__WORK TO BE COMPLETED__: Each entry must be given again exactly; images do not belong in the copy.

Data records
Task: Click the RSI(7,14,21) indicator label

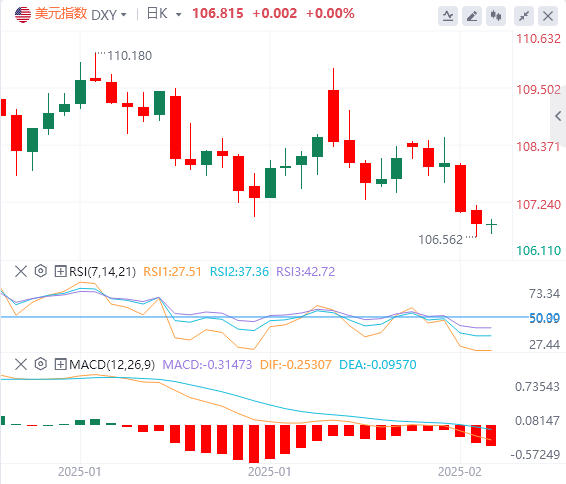Action: point(103,271)
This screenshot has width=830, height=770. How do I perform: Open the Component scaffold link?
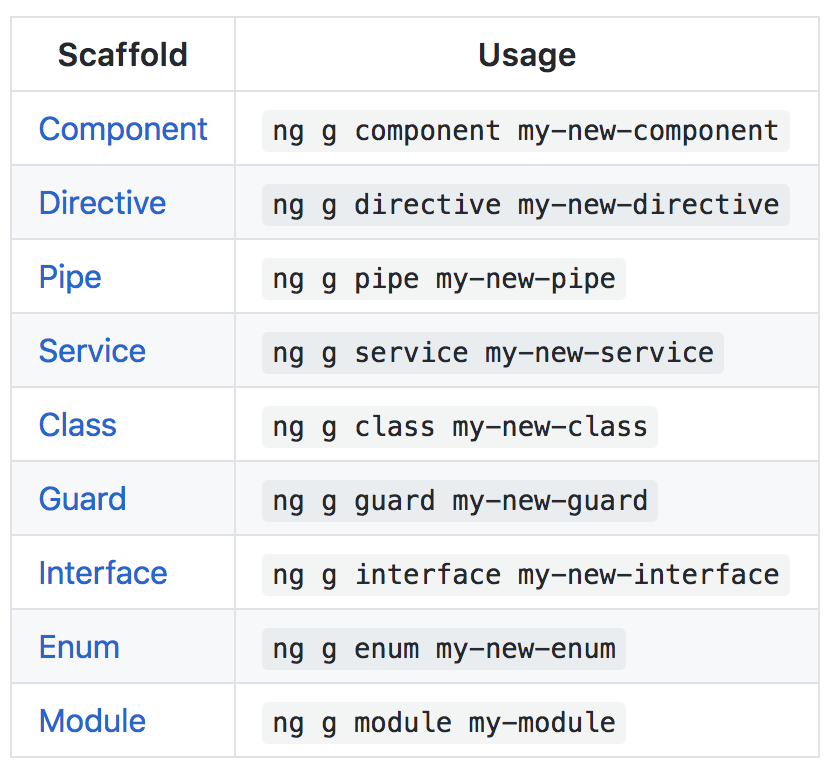pyautogui.click(x=123, y=129)
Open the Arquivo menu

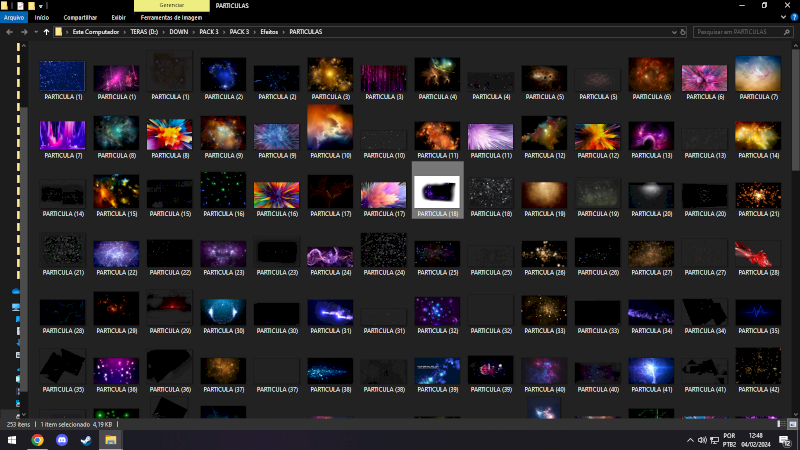[14, 17]
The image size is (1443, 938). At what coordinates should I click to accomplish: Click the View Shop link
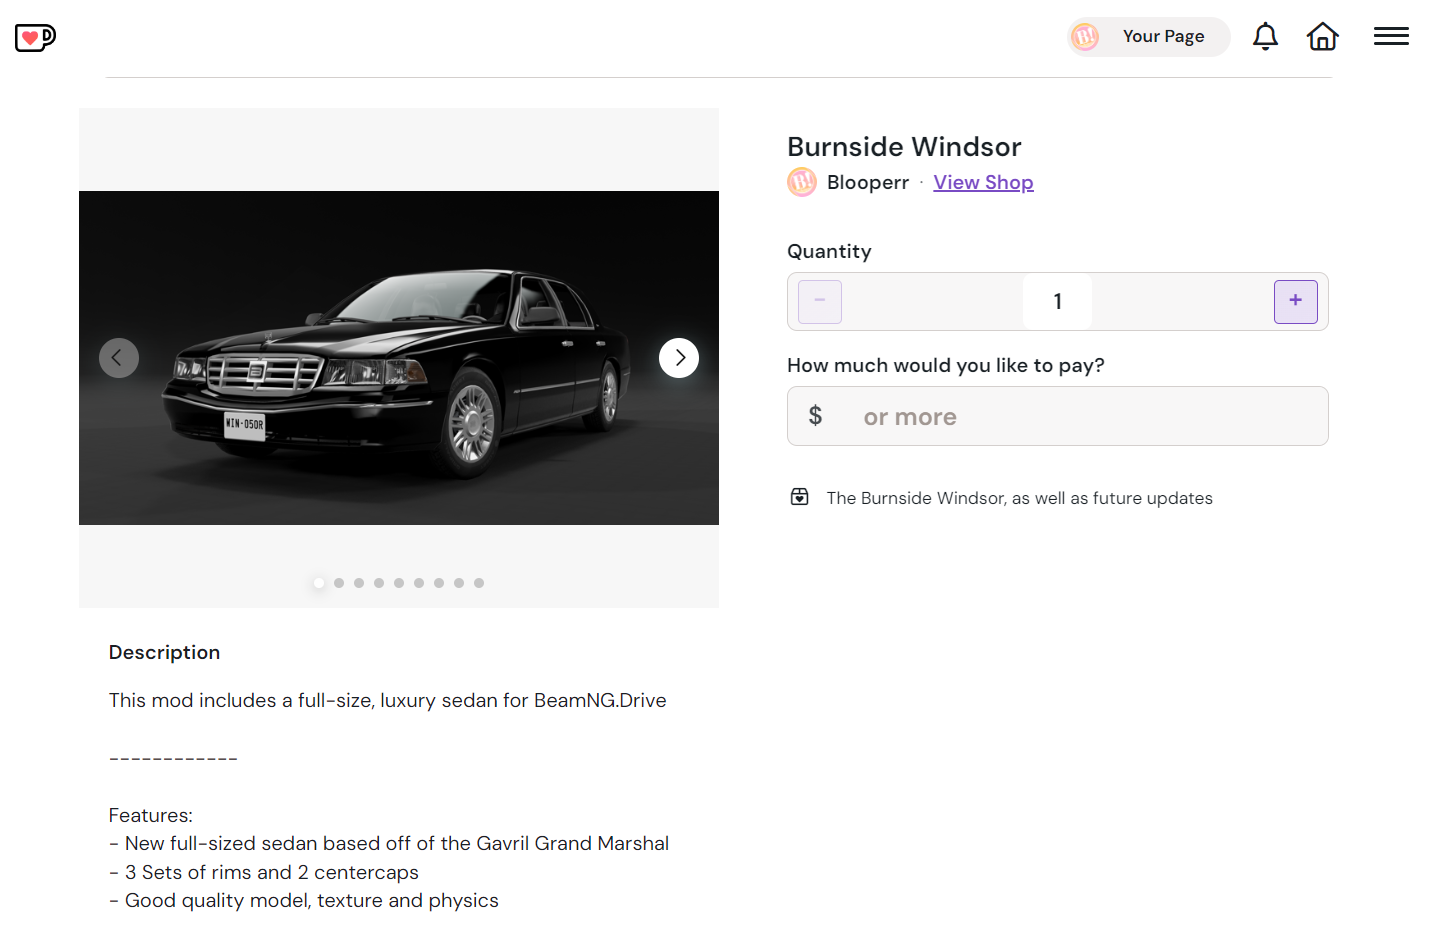point(983,183)
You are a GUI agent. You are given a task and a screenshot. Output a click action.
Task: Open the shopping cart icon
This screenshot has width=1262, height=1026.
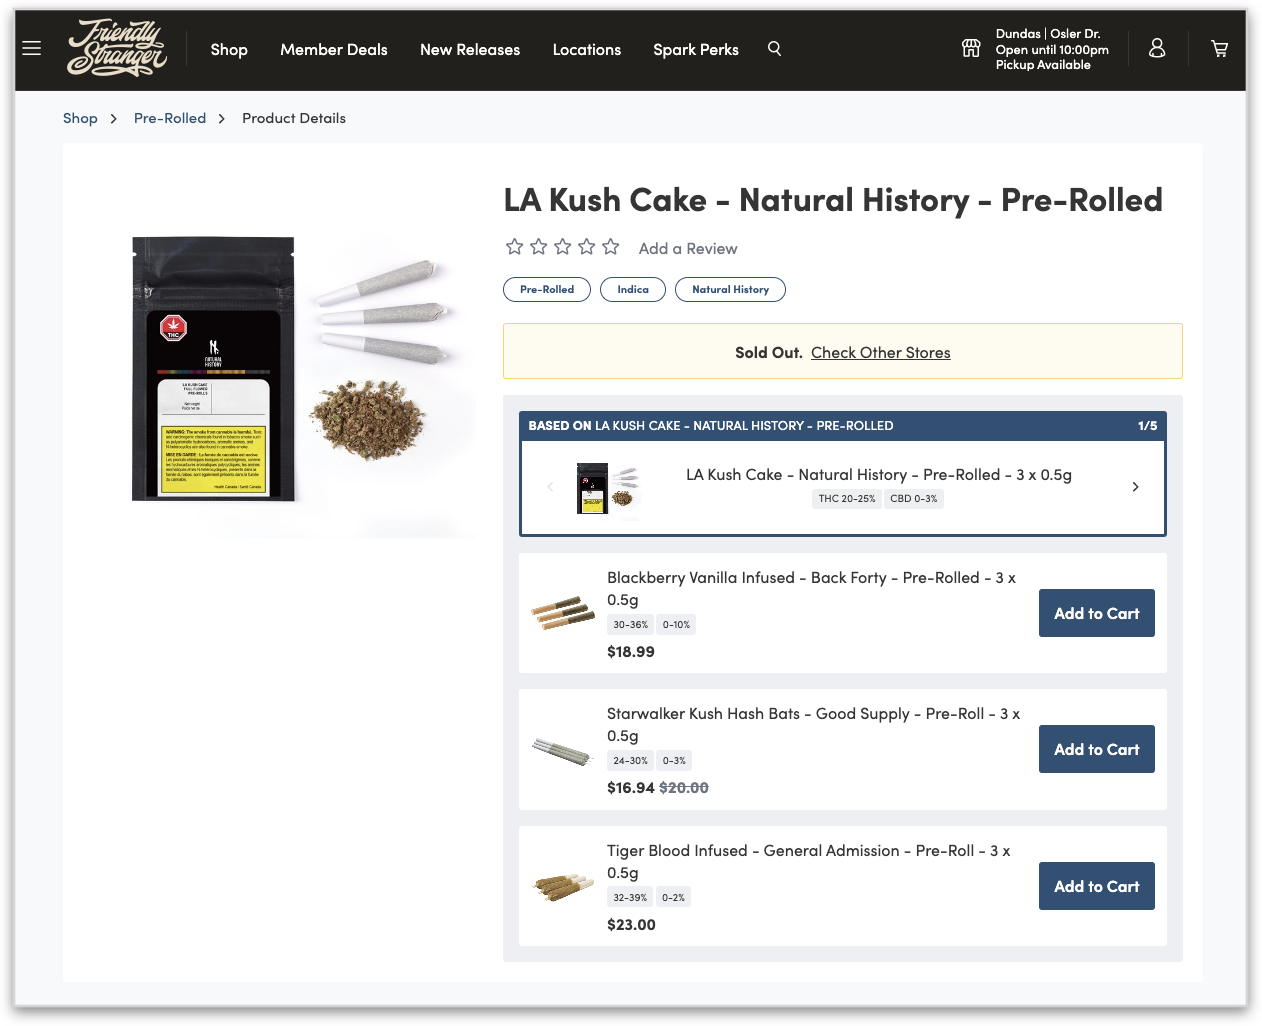click(x=1220, y=48)
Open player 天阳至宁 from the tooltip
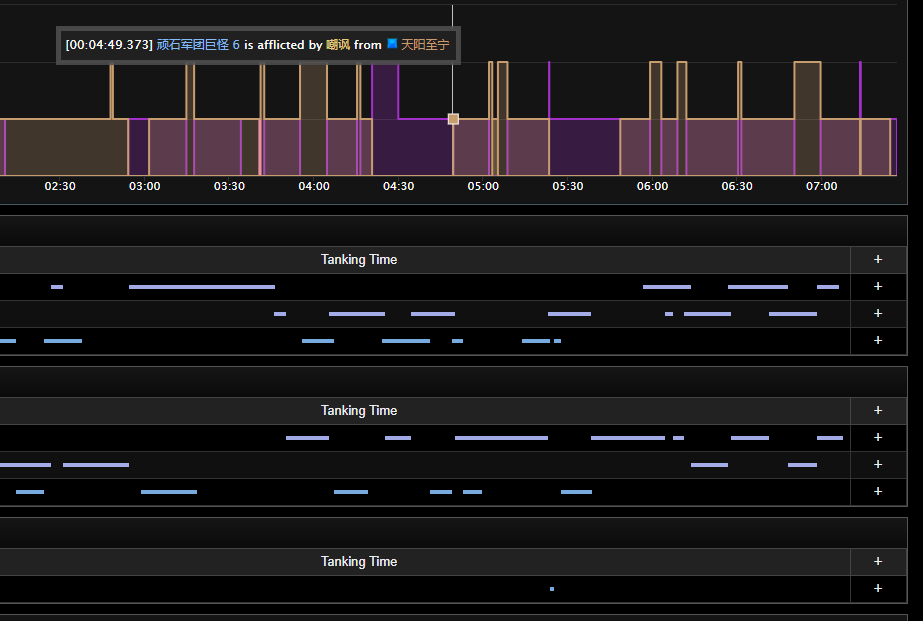923x621 pixels. [x=425, y=45]
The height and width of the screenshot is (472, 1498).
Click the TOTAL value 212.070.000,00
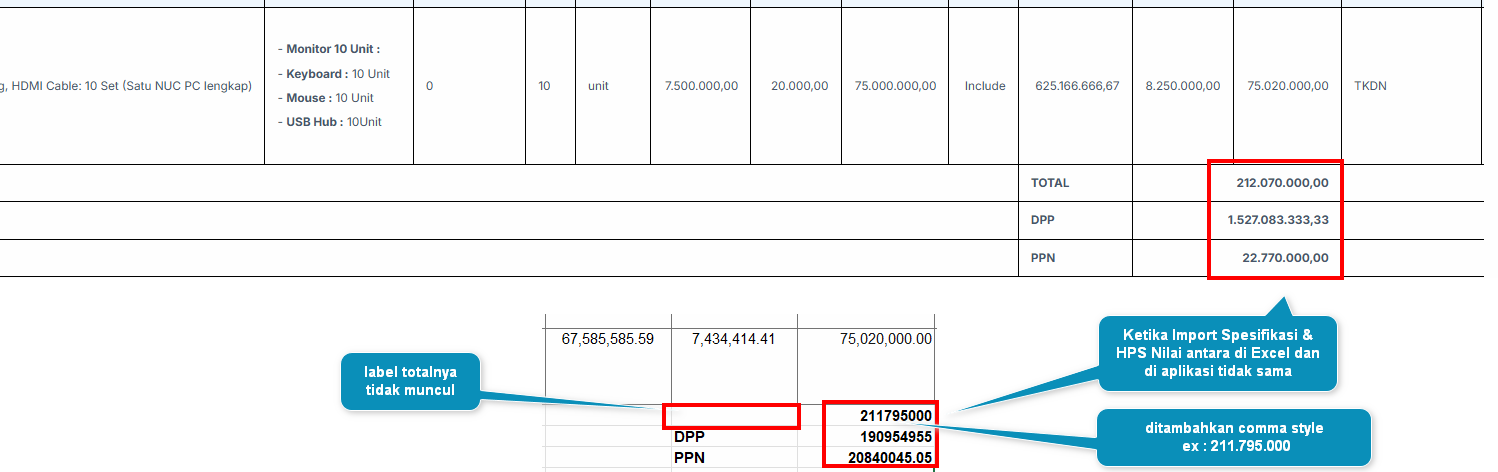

__REPLY TO THE EXERCISE__:
Task: Click the RSI(7,14,21) indicator label

Action: point(103,271)
This screenshot has width=830, height=770. How do I perform: Open the Component scaffold link?
pyautogui.click(x=123, y=129)
Open the Arquivo menu

[14, 17]
The image size is (1443, 938). At what coordinates should I click to accomplish: Click the View Shop link
point(983,183)
You are a GUI agent. You are given a task and a screenshot. Output a click action.
Task: Open the shopping cart icon
This screenshot has width=1262, height=1026.
click(x=1220, y=48)
Open player 天阳至宁 from the tooltip
923x621 pixels. [x=425, y=45]
The height and width of the screenshot is (472, 1498).
Click the TOTAL value 212.070.000,00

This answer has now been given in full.